● THE PROBLEM
Nothing but a number should be given: the count of lines in the listing that include "dialog".

== Segment start ==

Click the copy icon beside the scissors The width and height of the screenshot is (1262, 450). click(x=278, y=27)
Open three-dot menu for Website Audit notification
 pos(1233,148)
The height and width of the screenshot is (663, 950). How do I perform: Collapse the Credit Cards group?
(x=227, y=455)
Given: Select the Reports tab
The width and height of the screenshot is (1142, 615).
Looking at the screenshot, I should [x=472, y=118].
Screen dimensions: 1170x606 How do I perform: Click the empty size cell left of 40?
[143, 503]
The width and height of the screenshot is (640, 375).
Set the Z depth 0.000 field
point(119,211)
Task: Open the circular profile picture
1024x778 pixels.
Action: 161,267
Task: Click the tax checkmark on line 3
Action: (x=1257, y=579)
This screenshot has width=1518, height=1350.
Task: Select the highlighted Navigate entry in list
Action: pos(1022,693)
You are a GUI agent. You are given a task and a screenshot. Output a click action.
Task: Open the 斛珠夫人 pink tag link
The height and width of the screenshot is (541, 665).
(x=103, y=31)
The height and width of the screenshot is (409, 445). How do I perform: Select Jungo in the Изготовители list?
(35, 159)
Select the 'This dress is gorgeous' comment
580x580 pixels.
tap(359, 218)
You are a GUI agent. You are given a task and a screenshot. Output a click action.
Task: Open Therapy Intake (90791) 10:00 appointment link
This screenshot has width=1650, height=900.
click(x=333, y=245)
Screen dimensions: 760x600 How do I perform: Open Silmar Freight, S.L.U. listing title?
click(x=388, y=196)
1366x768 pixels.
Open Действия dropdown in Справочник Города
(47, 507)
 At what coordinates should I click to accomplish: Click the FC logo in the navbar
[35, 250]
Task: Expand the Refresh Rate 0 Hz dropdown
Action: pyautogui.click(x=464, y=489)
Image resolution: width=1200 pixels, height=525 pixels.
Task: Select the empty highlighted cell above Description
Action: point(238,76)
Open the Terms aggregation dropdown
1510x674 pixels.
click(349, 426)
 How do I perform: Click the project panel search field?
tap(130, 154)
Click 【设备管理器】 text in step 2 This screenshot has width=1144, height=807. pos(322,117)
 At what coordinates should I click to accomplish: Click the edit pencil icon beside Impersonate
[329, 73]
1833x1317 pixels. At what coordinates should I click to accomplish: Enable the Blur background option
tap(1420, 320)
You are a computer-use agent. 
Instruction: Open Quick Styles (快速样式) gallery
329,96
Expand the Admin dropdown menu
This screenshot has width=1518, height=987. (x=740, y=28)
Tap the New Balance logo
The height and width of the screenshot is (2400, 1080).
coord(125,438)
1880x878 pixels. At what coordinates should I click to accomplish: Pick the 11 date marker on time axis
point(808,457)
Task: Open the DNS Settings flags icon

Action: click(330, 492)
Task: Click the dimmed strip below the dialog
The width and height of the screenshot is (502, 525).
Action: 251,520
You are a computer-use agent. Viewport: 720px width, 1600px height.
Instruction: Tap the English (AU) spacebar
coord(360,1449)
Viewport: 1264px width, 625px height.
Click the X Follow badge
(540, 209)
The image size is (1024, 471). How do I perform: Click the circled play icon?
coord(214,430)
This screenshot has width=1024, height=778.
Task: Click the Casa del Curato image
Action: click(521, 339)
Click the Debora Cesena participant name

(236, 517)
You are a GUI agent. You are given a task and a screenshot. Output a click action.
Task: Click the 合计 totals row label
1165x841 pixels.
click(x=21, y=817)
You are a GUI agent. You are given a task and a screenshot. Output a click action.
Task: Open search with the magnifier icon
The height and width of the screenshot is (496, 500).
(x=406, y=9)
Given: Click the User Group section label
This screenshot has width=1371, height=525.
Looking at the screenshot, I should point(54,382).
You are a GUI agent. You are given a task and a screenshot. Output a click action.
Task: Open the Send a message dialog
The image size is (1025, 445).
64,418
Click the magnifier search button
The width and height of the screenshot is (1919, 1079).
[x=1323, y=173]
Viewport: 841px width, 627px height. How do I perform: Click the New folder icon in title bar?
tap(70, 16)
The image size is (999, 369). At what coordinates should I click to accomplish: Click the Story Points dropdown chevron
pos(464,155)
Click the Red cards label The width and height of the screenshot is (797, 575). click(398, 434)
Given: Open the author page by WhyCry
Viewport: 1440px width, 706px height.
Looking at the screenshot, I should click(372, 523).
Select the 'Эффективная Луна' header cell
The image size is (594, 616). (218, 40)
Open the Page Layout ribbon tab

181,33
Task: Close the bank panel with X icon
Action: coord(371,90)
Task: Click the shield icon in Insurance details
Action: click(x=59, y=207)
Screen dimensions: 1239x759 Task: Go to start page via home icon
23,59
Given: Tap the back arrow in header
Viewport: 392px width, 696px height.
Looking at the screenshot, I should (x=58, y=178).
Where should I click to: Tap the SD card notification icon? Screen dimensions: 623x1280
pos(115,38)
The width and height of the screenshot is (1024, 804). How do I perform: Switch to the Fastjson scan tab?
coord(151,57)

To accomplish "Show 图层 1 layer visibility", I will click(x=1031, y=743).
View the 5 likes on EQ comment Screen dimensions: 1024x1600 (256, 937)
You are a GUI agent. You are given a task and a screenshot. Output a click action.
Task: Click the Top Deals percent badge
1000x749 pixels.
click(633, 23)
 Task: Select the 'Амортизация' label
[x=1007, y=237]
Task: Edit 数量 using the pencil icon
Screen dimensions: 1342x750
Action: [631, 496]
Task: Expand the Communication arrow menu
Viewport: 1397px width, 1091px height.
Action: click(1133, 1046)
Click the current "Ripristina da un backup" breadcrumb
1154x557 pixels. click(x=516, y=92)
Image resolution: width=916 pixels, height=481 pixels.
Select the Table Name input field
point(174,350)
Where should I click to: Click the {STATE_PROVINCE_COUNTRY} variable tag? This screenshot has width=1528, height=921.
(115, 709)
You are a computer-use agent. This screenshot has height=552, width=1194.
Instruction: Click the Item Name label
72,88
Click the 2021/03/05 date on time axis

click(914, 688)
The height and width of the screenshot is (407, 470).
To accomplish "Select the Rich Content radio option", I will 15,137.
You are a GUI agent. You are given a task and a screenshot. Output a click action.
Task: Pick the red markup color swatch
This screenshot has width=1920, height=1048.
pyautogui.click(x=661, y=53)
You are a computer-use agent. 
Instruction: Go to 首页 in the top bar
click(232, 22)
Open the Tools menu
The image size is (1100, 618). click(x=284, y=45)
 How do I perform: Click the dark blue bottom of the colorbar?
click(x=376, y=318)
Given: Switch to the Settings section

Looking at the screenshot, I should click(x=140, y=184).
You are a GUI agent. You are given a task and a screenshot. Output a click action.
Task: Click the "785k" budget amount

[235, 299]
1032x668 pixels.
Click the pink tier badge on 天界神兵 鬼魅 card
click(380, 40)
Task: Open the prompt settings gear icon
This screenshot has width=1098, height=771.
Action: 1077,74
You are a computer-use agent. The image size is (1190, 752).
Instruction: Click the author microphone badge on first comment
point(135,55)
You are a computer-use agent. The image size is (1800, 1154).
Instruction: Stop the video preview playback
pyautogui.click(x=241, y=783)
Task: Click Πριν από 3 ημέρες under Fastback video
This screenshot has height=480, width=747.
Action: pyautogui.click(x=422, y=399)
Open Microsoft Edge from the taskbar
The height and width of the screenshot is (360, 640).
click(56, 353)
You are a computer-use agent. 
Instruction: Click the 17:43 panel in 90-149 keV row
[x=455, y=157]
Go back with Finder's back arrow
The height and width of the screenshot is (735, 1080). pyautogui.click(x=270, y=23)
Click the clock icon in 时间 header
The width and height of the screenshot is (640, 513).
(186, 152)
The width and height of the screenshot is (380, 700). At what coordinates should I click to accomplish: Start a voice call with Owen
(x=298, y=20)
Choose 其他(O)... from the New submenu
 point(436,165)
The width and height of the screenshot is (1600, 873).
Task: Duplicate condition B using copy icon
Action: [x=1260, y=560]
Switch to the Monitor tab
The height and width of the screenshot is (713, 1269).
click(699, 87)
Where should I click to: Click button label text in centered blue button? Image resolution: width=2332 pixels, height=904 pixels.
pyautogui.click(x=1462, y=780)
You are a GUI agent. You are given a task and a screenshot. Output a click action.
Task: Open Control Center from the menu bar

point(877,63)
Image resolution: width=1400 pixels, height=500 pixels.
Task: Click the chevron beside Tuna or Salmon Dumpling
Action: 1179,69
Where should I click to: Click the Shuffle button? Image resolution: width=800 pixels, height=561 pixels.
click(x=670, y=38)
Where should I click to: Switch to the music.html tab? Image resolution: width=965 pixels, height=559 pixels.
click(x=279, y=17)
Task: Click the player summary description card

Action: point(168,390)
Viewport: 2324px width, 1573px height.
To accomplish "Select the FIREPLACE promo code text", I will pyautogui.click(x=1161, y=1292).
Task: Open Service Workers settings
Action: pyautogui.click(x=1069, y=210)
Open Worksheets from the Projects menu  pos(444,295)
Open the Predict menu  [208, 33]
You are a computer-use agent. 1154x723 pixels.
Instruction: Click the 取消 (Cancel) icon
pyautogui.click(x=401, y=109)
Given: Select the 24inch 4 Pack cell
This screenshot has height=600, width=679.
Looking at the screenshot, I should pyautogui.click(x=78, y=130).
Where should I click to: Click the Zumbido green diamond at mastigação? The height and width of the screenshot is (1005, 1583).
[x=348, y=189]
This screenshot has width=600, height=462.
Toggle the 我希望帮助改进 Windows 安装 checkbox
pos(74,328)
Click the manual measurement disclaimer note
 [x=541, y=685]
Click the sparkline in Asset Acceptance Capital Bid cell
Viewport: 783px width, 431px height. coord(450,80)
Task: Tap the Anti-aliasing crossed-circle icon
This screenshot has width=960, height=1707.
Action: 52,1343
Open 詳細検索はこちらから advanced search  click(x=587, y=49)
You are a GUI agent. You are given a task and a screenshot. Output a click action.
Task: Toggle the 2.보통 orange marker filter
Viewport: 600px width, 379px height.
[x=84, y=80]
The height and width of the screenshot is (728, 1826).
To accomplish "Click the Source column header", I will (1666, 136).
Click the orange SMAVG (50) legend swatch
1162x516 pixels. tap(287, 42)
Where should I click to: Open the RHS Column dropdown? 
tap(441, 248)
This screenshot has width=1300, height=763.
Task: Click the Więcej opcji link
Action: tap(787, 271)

== Segment end ==

● OUTPUT
2